I have to admit I don't fully understand the original thing that is happening in the graph at the top. I think the beginning of the whole data analysis we could create in Query with
school |> @where(_.Minrty=="Yes") |> @groupby(_.Sx)
this would give you two groups. Or should things be split by Sx
and School
in this stage? That would be
school |> @where(_.Minrty=="Yes") |> @groupby({_.Sx, _.School})
But then I don't understand what the next step in the original analysis is.
from statsplots.jl.
I really like of the new Query syntax and I'm actually trying to implement something similar. The way groupapply
works is actually a bit convoluted. The idea is that there is a first phase of selecting and grouping which really is just:
school |> @where(_.Minrty=="Yes") |> @groupby(_.Sx)

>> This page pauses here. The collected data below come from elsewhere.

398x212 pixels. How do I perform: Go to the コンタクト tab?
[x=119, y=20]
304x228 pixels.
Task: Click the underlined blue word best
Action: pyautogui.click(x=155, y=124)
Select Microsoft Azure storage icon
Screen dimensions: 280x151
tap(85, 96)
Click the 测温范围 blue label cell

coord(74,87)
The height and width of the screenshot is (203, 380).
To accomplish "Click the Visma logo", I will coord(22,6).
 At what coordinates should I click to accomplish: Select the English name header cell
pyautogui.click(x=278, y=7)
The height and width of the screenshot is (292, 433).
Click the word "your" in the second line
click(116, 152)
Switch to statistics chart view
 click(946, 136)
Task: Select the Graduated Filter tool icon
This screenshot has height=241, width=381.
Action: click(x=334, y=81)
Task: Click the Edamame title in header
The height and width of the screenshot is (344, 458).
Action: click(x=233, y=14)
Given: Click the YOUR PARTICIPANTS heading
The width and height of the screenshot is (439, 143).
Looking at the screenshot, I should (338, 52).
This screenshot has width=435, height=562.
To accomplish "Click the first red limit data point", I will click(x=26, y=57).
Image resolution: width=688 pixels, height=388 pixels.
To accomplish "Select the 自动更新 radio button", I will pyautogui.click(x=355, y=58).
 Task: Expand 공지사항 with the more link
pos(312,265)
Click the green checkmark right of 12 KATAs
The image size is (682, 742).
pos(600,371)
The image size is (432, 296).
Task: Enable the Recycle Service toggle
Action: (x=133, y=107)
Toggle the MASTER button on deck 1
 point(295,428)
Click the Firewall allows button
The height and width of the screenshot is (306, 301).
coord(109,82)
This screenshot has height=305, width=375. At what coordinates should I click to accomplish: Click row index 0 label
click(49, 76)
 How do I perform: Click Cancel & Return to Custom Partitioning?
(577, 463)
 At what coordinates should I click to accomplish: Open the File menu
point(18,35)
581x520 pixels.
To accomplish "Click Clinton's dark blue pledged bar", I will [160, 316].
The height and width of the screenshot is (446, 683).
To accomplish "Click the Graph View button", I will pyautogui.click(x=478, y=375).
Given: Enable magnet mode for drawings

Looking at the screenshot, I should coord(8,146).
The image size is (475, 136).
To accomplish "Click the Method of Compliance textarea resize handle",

Then the compute_error(:across, _.School)
means that the following happens:
- a common discretization of the x axis is chosen
- the data is further split across
:School
and the desired curve is drawn for each school (in this case:density
of:MAch
column, whatever that is). However, given that there are many curves like that, only the mean and standard error across all of those curves are shown, to give an idea of what is the average shape of:density
of:MAch
and how much variability we have from one school to another.
There are a some examples at the end of the README in the groupapply
section, maybe they are helpful.
In pure Query.jl terms I actually thought that this compute_error
part was a hard to express, the whole thing would probably look something like (I may have got some of Query's syntax wrong but I hope you get the idea):
s = @from i in school begin
@where i.Minrty == "Yes"
@groupby i by i.Sx into j
@select {j..MAch, j..School, } into k
@let shared_axis = compute_axis(k..MAch)
@group k.MAch by k.School into l
@select {axis = shared_axis, density = compute_density(l, shared_axis) } into m
@group m by m.axis into n
@select {mean(n..density), sem(n..density)}
@collect DataFrame
end
I've started a pipeline based implementation in https://github.com/piever/GroupedErrors.jl but it's still not finalized/documented: I'll start adding docs and clarify syntax and open an issue to discuss Query integration as soon as I'm back from holidays (in a week or so).
What I think is a better way to implement this stuff, both in terms of code clarity and performance (and what I have implemented so far) is to use IterableTables (or maybe even Query - so far I have reimplemented the bits of Query that I needed but hopefully there is an approach with less code duplication) to:
- filter the data
- extract columns corresponding to grouping variables (
:Sx
, but I accept an arbitrary number of grouping variables), compute_error variables (:School
) and data variables (:MAch
)
Then I create an IndexedTable with grouping and compute_error variables as index columns and data variables as data column(s). Once in that format it seems to me that all the data manipulations I need seems easy enough (mapslices
and reducedim
essentially). Still I feel we should move the discussion in that package as soon as the code is clean/documented enough that it makes sense for you to look into it.
from statsplots.jl.
I'm also taking the liberty to ping @davidanthoff to get a more experienced opinion as to what a query-like syntax for groupapply
should look like (and whether it makes sense in the first place), or more generally what would be the preferred way of combining some basic data manipulation with a plot in terms of syntax.
from statsplots.jl.
I can't help thinking that this is starting to look like a whole analytical framework in itself - if the groupapply would have a special bespoke linq-like syntax that wouldn't be used anywhere else in StatPlots, and actually doesn't draw very much on StatPlots either - except for the plotting. Also it sounds like you may develop this into a whole data-analytical framework focusing on splitting, calculating error and combining.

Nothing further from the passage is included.